Thursday, 8 December 2011

Weight Loss: A Good Start

My weight last week: 89.4kg
My weight this week: 90.6kg
(I gained - but I lost 2kg the previous week, and my lupus is flaring, so it's not so bad.)

Well let's look at what we're talking at Weight Loss Group tonight.

How do you start your day? Do you grab a coffee, on the run and not worry about food? Do you have a quick bite of toast?  Do you sit down to a cooked breakfast?

People say breakfast is the most important meal of the day - and there's some truth in that, although of course, every meal is important. (There's no point in having a really good breakfast and eating junk the rest of the day.)

So what makes a good breakfast?

Firstly it needs to be good basic fuel.  You haven't eaten for eight or more hours, this is about as low as your body's fuel level gets. So you want some great low-GI carbs to give you that energy to keep going for the day.

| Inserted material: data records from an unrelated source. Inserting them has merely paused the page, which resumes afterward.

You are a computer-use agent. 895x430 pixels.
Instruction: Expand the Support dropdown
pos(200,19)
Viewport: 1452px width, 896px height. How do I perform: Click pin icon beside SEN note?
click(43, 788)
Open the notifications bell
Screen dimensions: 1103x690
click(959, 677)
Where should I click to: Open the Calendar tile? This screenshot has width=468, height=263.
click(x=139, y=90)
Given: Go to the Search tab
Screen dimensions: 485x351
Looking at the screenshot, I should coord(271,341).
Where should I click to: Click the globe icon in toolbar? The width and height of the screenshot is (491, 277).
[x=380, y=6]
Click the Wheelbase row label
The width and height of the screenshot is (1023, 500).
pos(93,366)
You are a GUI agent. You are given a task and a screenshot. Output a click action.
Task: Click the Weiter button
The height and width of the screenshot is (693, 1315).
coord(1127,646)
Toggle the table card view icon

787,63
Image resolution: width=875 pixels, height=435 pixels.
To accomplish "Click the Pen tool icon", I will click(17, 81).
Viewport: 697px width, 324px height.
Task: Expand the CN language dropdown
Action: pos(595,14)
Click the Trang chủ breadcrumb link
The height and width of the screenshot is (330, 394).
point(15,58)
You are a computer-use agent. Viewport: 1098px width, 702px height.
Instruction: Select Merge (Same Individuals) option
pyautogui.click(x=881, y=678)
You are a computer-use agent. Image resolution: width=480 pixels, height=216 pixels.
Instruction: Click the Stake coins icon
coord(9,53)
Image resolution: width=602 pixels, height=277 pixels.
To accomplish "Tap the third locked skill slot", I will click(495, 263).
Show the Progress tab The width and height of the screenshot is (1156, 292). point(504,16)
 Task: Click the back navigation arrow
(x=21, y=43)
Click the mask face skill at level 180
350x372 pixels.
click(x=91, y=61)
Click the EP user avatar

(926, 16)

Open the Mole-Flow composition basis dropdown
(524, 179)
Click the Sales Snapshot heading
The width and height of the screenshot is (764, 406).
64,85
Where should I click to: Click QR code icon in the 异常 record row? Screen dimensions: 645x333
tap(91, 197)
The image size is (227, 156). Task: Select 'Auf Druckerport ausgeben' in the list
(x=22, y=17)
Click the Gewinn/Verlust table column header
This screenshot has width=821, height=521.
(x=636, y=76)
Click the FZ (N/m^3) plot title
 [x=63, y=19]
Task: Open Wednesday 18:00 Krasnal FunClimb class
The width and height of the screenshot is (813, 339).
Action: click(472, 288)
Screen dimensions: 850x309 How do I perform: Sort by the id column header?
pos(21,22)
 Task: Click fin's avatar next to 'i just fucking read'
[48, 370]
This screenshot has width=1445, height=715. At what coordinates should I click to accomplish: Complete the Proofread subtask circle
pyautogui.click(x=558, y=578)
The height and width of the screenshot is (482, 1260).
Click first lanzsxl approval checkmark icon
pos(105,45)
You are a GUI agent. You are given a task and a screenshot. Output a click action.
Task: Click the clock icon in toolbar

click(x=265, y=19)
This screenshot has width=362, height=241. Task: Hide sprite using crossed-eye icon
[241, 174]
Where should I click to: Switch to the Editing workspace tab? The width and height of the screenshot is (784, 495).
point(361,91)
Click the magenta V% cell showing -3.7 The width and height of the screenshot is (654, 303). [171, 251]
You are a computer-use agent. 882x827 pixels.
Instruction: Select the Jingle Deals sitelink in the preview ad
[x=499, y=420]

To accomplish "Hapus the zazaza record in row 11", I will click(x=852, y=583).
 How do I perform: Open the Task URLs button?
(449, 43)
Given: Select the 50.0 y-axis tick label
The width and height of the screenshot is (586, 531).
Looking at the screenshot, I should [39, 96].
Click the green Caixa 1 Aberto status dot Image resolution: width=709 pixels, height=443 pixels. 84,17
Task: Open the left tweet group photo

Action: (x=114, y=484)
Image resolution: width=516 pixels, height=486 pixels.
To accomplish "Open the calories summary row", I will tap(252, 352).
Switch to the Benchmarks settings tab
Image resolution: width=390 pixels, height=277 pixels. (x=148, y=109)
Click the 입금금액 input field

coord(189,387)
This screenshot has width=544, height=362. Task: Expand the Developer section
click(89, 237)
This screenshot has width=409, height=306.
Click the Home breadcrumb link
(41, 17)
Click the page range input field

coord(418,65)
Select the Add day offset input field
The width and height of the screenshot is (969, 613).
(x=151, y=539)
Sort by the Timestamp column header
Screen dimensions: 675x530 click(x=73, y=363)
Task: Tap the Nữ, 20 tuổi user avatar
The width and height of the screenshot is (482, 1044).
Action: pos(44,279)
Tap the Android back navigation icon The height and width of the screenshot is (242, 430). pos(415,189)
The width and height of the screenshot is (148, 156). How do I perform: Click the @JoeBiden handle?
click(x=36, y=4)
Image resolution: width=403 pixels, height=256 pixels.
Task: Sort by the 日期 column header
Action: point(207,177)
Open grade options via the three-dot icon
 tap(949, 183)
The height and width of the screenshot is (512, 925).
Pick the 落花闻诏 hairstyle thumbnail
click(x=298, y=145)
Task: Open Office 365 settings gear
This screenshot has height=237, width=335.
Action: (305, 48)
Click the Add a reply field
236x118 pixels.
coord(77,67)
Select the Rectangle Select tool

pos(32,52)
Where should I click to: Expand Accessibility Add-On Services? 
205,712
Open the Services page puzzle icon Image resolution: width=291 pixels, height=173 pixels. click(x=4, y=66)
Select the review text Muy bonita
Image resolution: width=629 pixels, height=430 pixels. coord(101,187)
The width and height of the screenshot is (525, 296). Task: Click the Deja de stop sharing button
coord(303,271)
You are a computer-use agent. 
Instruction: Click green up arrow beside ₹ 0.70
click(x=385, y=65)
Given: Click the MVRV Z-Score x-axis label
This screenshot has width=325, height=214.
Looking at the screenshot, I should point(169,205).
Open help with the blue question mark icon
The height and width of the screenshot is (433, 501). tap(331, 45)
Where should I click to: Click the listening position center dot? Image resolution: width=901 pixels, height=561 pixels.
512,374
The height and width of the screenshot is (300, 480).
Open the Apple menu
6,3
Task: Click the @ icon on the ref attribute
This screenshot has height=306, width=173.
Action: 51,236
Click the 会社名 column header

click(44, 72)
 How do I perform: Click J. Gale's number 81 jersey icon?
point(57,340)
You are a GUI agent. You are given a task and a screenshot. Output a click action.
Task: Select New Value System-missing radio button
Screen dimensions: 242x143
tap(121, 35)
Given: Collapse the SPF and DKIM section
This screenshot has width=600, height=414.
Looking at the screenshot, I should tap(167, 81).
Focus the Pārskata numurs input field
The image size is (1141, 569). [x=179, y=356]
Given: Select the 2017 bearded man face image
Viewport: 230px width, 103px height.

So for breakfast cereal, we're looking for whole grains; for toast or bread, again we're looking for whole grains.

It needs to have a bit of fibre - that helps lower the GI of the meal, but also helps keep your body healthy, so we're looking again at whole grains, maybe some psyllium or rice bran or wheat bran if your body can handle it; or fruit. If you're going for a cooked breakfast, baked beans are always good as a mix of protien, low-GI carb and fibre.
Having mentioned baked beans, let's look at protein. Remember protein helps you feel full for longer, so you're less likely to feel like you're starving before you get to your next meal.  If you're having cereal, you can add protein by adding a few nuts, if you're doing the cooked breakfast, think baked beans, eggs, lean meats.

Fruit and vegetables always are a good idea at every meal. Fruit on cereal is great. Grilled tomatoes or even grilled peaches are great with a cooked breakfast. Spinach or mushroom is also good with a cooked breakfast.

A little bit of low-fat dairy is good for protein and calcium.  Skim milk or yoghurt on your cereal . A bit of low-fat cheese on your toast with some tomato is good.

It sounds like a lot to fit in at one meal.  Remember that when you come to breakfast, you haven't eaten for anything up to about ten hours, depending on when you last ate before bed. At this stage, your body needs some really good quality fuel. Remember, also, that breakfast sets the whole tone for the day in terms of what you are going to eat.  If you don't eat enough at breakfast time, you get hungry again earlier in the day and are more likely to eat something you will regret later.